▶ _AIM OF THE EXERCISE_:
Locate the line that contains "Go to Vendors in the sidebar". Retype it and every line after it to the end of the records, exactly, but not the pictures.

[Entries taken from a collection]
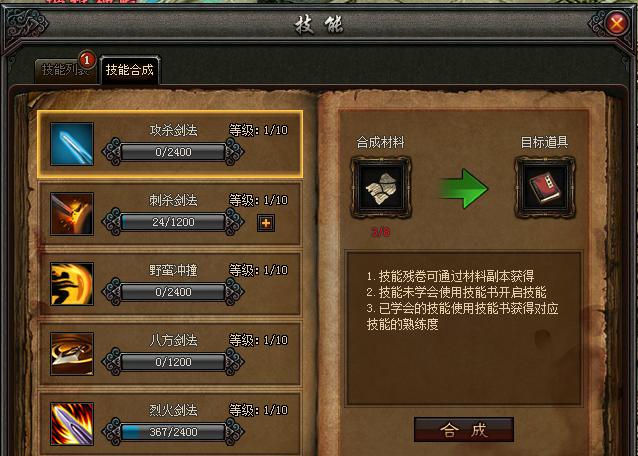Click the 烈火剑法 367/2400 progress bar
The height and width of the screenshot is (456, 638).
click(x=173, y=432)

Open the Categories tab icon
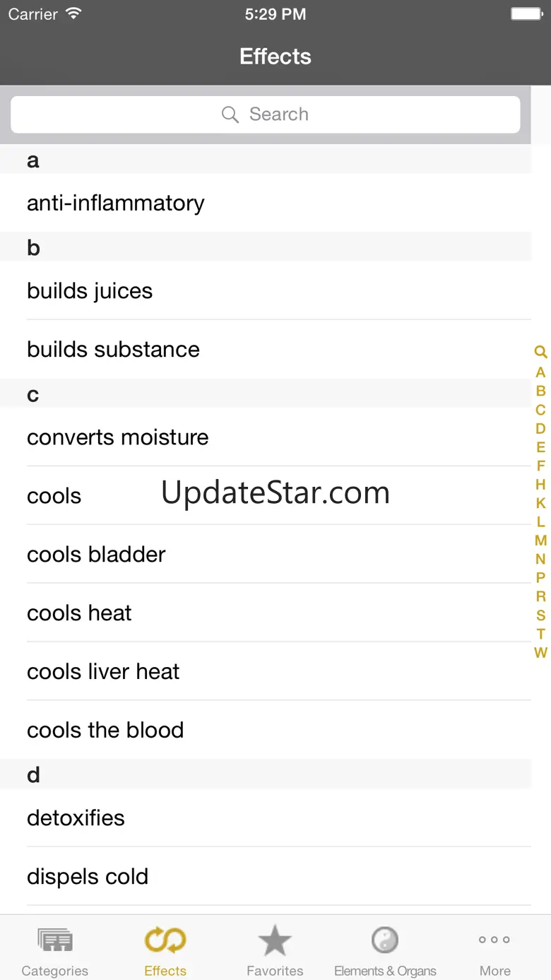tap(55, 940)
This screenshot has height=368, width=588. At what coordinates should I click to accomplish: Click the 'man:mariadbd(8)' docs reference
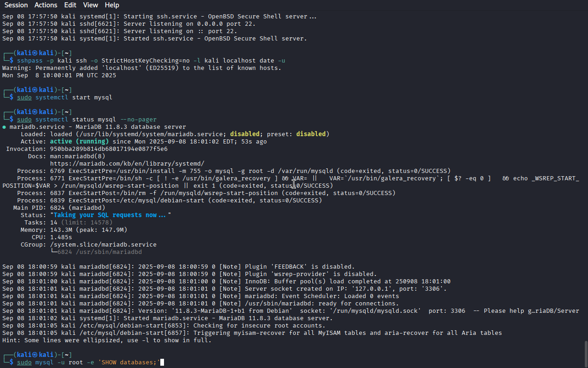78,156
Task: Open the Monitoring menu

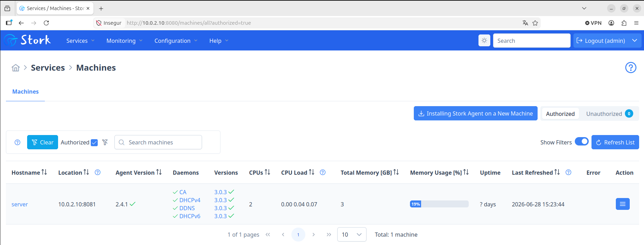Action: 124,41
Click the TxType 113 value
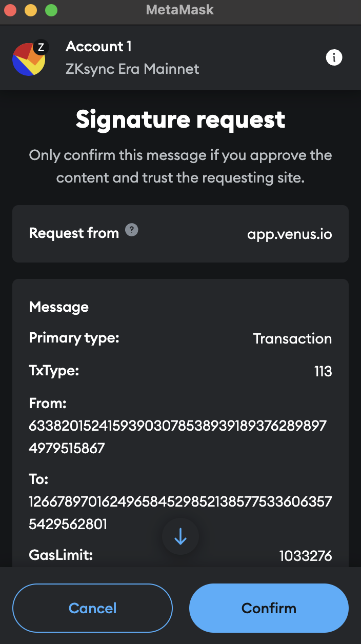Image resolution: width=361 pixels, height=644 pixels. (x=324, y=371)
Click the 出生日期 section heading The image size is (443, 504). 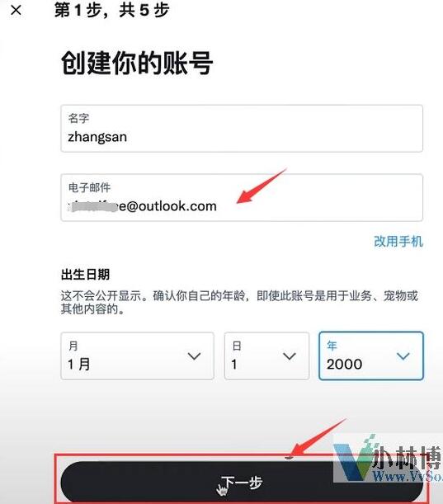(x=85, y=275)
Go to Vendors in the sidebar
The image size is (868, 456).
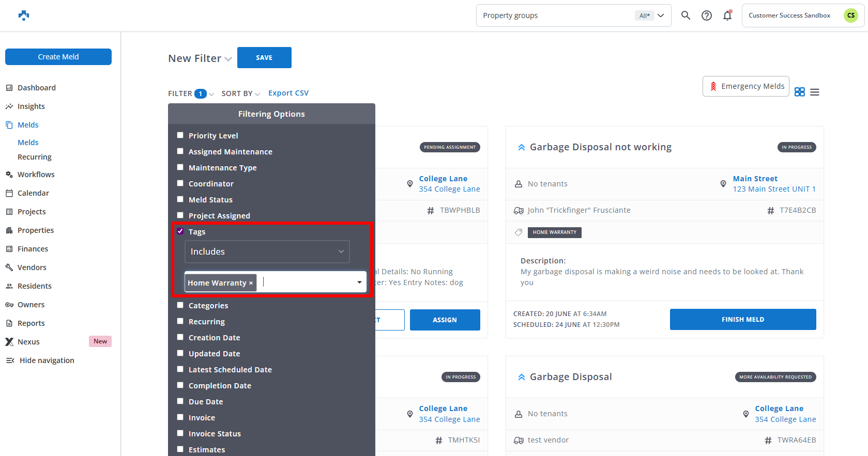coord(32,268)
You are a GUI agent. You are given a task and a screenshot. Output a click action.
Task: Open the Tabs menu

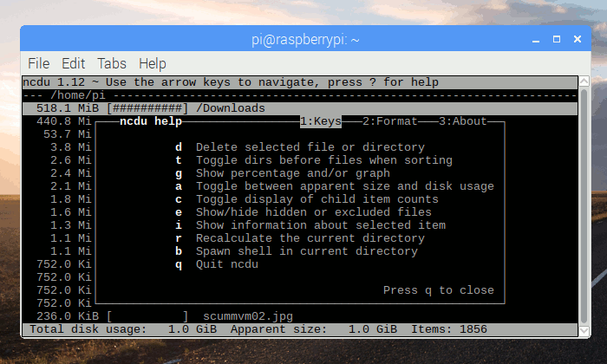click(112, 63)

▶ _SOLUTION TO THIS EXERCISE_:
Go to Vendors in the sidebar
The image size is (868, 456).
coord(32,268)
You are a GUI agent. You are given a task and a screenshot. Output a click action.
Task: Open the Tabs menu

click(112, 63)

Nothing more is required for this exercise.